Linear array N constant potential spheres

Formulation

A solution of the Schrodinger equation is sought in spherical coordinate systems : $\begin{equation} \Big(-\frac{\hbar^2}{2m_e}\grad_{\bb r}^2 - eV(\bb r) \Big) \Psi = E\Psi \end{equation}$

where the potential $V$ is composed of an array of spheres of radius $a_p$ in which the potential is constant $V_p$ .

This equation can be written in each domain as : $\begin{eqnarray} \grad_{\bb r}^2\Psi +\frac{2m_eE}{\hbar^2}\Big(1+\frac{eV}{E}\Big)\Psi &=& 0\\ \grad_{\bb r}^2\Psi + k_p^2 \Psi &=& 0\\ \end{eqnarray}$ where $k_p=k_0\sqrt{1+V_0/E}$ and $k_0^2=2m_eE/\hbar^2$ . This is the Helmholtz equation whose radial solutions in spherical coordinates are the spherical Bessel functions and spherical Hankel functions of the first kind.
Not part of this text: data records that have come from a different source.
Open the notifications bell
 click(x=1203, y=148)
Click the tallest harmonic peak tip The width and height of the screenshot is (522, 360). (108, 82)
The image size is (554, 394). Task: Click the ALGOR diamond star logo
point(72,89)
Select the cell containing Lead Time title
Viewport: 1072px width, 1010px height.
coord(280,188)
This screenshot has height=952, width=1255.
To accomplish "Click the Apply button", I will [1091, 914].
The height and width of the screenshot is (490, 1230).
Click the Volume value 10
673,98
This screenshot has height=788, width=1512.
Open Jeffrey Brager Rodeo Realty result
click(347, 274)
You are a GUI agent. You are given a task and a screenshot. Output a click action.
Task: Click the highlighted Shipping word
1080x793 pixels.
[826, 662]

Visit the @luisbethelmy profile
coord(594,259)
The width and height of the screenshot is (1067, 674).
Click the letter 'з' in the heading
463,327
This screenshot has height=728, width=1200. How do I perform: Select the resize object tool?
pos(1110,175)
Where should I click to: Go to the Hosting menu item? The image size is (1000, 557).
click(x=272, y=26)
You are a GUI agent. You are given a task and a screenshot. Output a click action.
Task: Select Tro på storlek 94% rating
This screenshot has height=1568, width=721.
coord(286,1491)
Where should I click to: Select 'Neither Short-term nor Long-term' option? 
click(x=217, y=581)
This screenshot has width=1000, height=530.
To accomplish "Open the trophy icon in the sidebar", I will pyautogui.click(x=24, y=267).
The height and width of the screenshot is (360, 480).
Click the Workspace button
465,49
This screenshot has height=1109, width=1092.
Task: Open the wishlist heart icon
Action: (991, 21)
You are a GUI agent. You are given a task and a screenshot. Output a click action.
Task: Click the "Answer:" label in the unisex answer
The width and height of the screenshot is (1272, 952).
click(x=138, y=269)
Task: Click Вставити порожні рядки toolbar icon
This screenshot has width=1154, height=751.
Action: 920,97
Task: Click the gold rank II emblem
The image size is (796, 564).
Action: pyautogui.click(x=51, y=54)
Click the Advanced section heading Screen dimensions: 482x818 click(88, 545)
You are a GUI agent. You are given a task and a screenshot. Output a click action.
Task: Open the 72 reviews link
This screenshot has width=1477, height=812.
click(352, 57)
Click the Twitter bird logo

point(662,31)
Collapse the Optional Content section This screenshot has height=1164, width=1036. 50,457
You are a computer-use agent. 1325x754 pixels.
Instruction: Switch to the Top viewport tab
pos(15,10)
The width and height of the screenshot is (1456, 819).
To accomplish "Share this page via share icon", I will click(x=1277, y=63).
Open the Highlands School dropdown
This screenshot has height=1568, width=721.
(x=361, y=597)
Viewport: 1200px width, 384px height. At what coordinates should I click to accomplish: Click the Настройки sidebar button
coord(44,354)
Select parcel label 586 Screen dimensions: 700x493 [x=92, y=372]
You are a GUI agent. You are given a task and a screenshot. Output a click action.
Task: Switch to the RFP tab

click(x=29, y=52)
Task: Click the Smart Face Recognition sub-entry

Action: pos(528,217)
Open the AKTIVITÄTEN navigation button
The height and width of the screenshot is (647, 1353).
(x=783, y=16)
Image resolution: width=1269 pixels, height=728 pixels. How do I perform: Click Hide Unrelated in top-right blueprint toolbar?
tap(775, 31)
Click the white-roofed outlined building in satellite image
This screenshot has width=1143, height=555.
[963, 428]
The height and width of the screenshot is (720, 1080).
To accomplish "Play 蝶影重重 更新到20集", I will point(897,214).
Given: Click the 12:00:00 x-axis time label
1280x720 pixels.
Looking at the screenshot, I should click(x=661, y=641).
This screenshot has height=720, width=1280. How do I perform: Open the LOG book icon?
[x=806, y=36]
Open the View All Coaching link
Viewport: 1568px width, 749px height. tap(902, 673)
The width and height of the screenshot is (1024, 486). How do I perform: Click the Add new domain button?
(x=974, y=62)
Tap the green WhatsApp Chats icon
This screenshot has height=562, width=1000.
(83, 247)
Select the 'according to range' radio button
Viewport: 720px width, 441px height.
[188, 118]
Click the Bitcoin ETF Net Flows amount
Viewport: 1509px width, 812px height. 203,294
The fast electron approximation looks at the solution of this problem in Cartesian coordinates where $\Psi=\Psi(x,y,z)e^{jk_0z}$ and assuming $\dP^2_z\ll 1$ so that : $\begin{eqnarray} \grad_{\bb \rho}^2\Psi + \dP^2_z\Psi + 2jk_0\dP_z\Psi - k_0^2\Psi + k_p^2 \Psi &=& 0\\ 2jk_0\dP_z\Psi + \grad_{\bb \rho}^2\Psi + k_0^2\frac{V_0}{E} \Psi &=& 0\\ \end{eqnarray}$ which can be solved as : $\begin{eqnarray} \dP_z\Psi &=& j/2k_0\grad_{\bb \rho}^2\Psi + jk_0/2\frac{V_0}{E} \Psi \\ \Psi(z) &=& e^{j\frac{\lambda}{4\pi}\grad_{\bb \rho}^2} e^{jk_0/2\frac{v_z}{E}} \Psi(0) \\ \Psi(z) &=& e^{j\frac{\lambda}{4\pi}\grad_{\bb \rho}^2} e^{j\sigma v_z} \Psi(0) \\ \end{eqnarray}$

where $\sigma=k_0/2E=2\pi m_e\lambda/h^2$ .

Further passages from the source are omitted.